**Text provided**
If your company is struggling to leverage analytics, dealing with an overgrown ecosystem of dashboards/databases or simply want to avoid the mistakes of others, this story is for you. In this article, I will walk through forming the first analytics engineering team at Smartsheet including how momentum built around forming the team, the challenges we faced, and the solutions we developed within the first year.
Most writing about analytics engineering, or AE for short, assumes a team already exists. It’s about operating as an AE team or managing stakeholders or leveraging tools more effectively. But what about the prologue? What initial problems do AEs solve? How does an AE team even start? What do the early days look like?
Enter this story. I’m Nate and I manage the Analytics Engineering team at Smartsheet, a software platform that helps you manage your work. We’re not a large team, just me and two others. A lot went into the formation of our team and this is that story. I’ll tell it in three parts:
- State of Analytics Before AE
- Selling & Starting the AE team
- Technology & Database Design
State of Analytics Before Analytics Engineering
Smartsheet, in general, has a great analytics setup. Strong data engineering and data analytics teams. A cloud data warehouse and an on-prem BI tool for front-end data visibility. However, even with that foundation, there were some limitations under the hood requiring action:
(1) Multiple undocumented transformation databases
Organic growth of a company usually translates to organic growth of the database. One table became two, became fifteen, became too many to count. Analysts who built key tables left, new analysts joined and re-made or duplicated key tables. Suddenly, “the truth” was hard to find as data sprawl increased.
Expanding data meant increasing difficulty finding The Truth within the database. Analysts gained knowledge inefficiently and over a long period of time of discussions and trial and error. With limited documentation and a growing database, this challenge continued to expand as more and more analysts came on board.
(2) Analysts could only ship code once every 1-2 weeks
Analysts need a process to “productionalize” tables where their code is version controlled and is run on a schedule. Such a process existed at Smartsheet for analysts, but the issue was that deployments only happened once per week. The existing data engineering workflow understandably emphasized stability and reliability, with analysts simply hitching a ride. This meant a tradeoff on speed and agility as it was a one to two week process for any analyst to get new or updated code into the repository, no matter how simple.
For example, this meant if an analyst noticed some incorrect data on a dashboard, it was a long process to get that fixed. The business moved too fast to wait a week or two for data to update.

**Data listing**
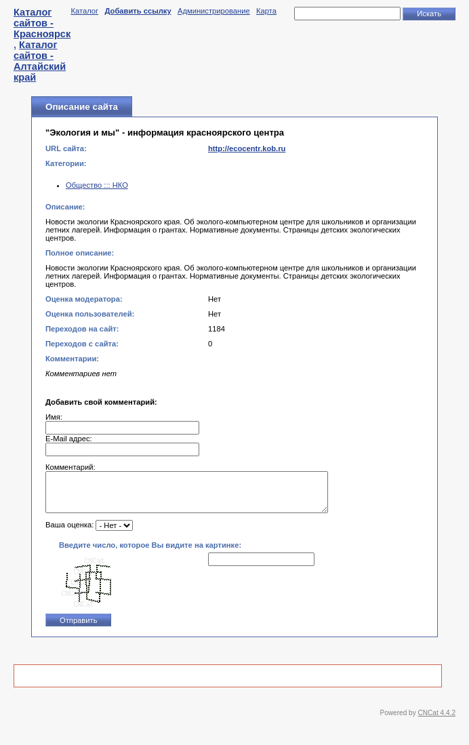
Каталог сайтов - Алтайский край (40, 61)
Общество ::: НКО (97, 185)
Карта (266, 11)
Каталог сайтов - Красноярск (42, 23)
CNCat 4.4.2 (436, 721)
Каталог (84, 11)
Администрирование (214, 11)
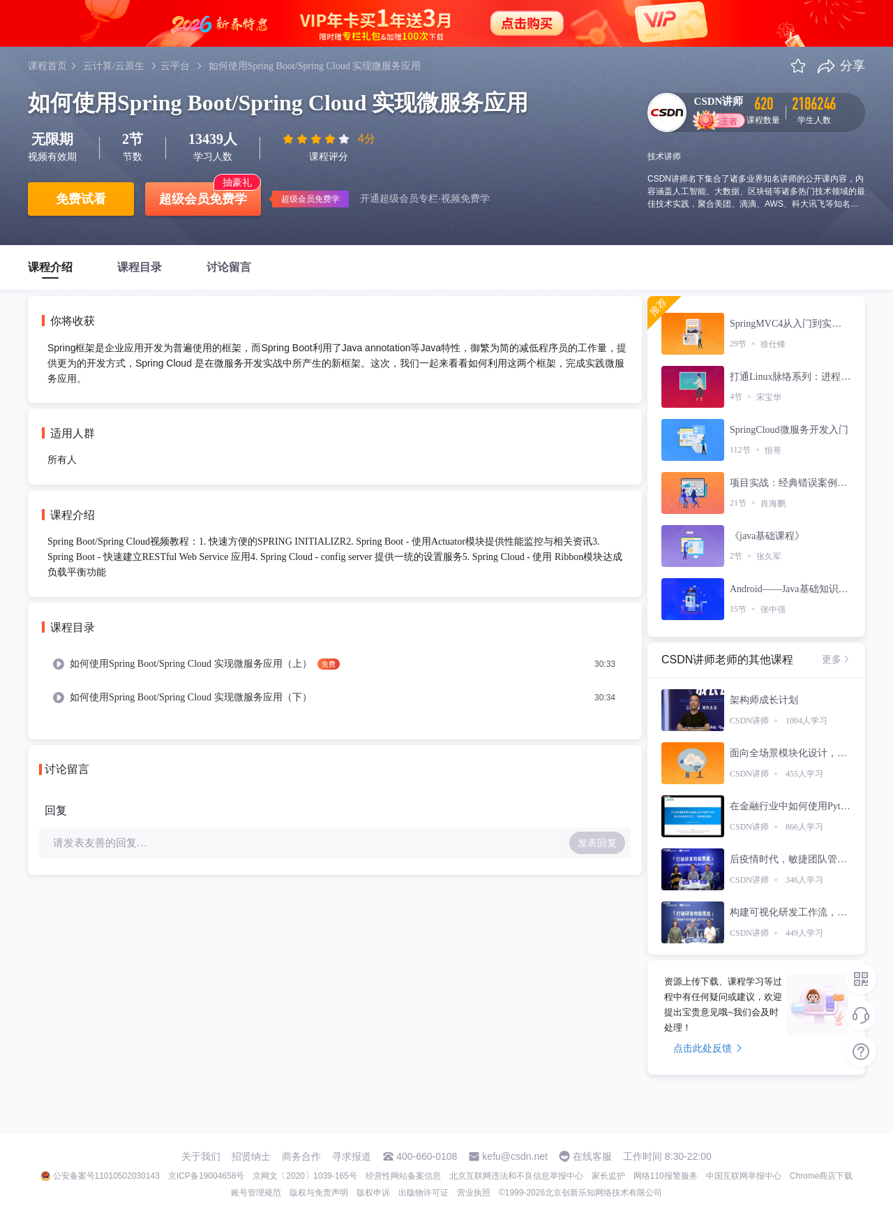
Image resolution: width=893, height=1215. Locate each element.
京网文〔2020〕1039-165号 (305, 1176)
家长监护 (608, 1176)
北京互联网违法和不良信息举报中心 (516, 1176)
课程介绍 (50, 267)
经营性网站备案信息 (403, 1176)
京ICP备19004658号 (206, 1176)
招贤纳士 (251, 1156)
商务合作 (301, 1156)
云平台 (175, 66)
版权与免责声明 (319, 1193)
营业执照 (473, 1193)
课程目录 (139, 267)
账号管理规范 (256, 1193)
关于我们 (200, 1156)
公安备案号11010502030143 (106, 1176)
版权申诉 (373, 1193)
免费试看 (81, 199)
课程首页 (47, 66)
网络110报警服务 (665, 1176)
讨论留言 (229, 267)
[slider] (317, 139)
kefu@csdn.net (515, 1156)
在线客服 (592, 1156)
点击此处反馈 (707, 1048)
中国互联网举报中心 (743, 1176)
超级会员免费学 (203, 199)
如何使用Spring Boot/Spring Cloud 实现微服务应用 (315, 66)
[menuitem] (335, 664)
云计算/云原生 (113, 66)
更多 (836, 659)
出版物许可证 (423, 1193)
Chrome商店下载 (821, 1176)
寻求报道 (351, 1156)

**Required tasks**
• a. In the article on forming Smartsheet's analytics engineering team, how often did deployments happen for analysts before the team existed?
• b. Rewrite the stretch of the Smartsheet analytics engineering article from "For example, this" through "data to update.", replacing "incorrect data" with "stale data".

**Responses**
• a. Once per week.

• b.
For example, this meant if an analyst noticed some stale data on a dashboard, it was a long process to get that fixed. The business moved too fast to wait a week or two for data to update.